Generationen von Archäologen – Engländer, Franzosen, Amerikaner – haben an dem Palast gegraben und geforscht, Teile wurden auch wieder aufgebaut. „Französische Wissenschaftler konnten das nach den Löchern für die Verbindungsdübel in den Blöcken rekonstruieren. Wir wissen daher ziemlich genau, wie die Außenmauer aussahen – inklusive riesiger steinerner Löwen, Adler und Leoparden an den Fassaden. Über die Raumaufteilung im Inneren weiß man so gut wie nichts.“ Vermutet wird, dass sich im Erdgeschoß Lager und Küchen befanden, im über zwei Treppen erreichbaren Obergeschoß Empfangs- und Privaträume.
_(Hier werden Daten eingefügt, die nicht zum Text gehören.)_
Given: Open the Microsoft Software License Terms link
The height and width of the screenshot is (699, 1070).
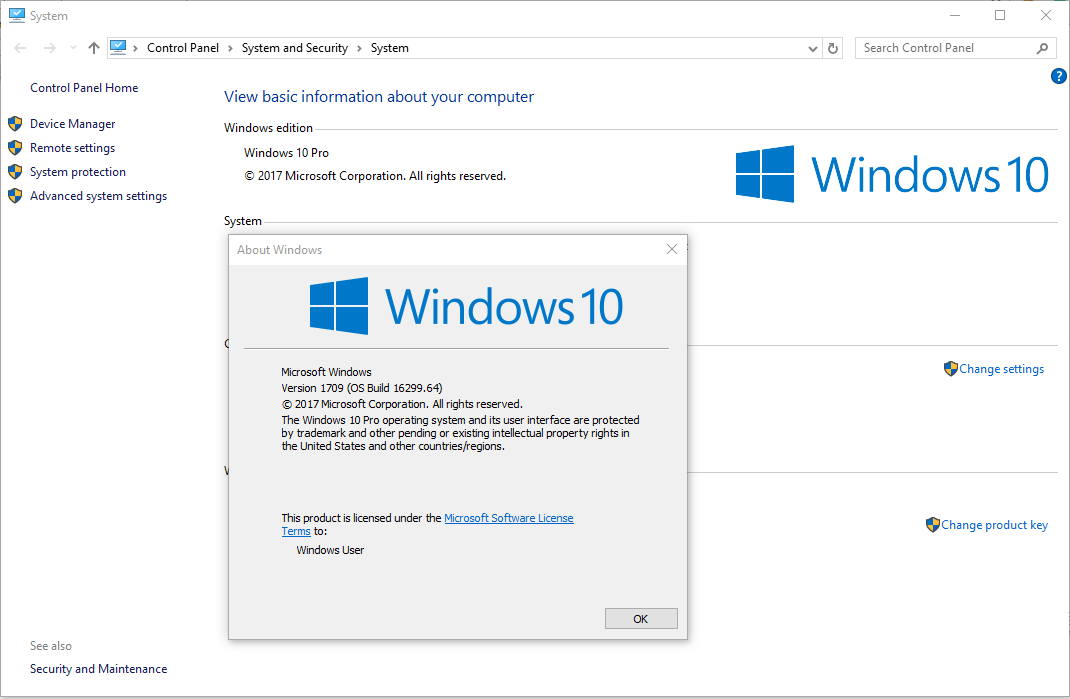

„Offensichtlich ist, dass man einen derartigen Palast nicht aus einer lokalen Landwirtschaft finanzieren kann“, erklärt Professor Jursa. Die ökonomische Grundlage der Tobiaden muss also der überregionale Handel gewesen sein: mit Vieh, Sklaven, Luxusgütern wie Harzen, etwa Weihrauch. Und Jursa verweist auf die – heute so in unserer Gesellschaft undenkbare – klebrige Verknüpfung zwischen Ämtern und wirtschaftlichen Interessen. Die Geschenke an den König, die der höchste regionale Steuerbeamte geschickt hat, kann man ebenso als Bestechungen lesen wie als vorgeschriebene Tributleistungen.
Ob der Palast je fertiggestellt wurde, weiß man nicht, meint die Archäologin Bürge. Aber er kann durchaus benutzt und bewohnt worden sein, selbst wenn die Steinmetze noch arbeiteten. Sein Besitzer, Hyrcanus, soll sich als Letzter des Klans das Leben genommen haben, als die politische Großwetterlage wechselte. Die aus Syrien stammenden Seleukiden waren die neuen Herrscher der Region und verdrängten die Ptolemäer, zu denen die Tobiaden gute, gewinnbringende Beziehungen gepflegt hatten. Es kann durchaus sein, dass Hyrcanus Angst vor der Rache jener arabischen Stämme hatte, die er zuvor bekämpft oder als Steuereintreiber übermäßig ausgequetscht hatte.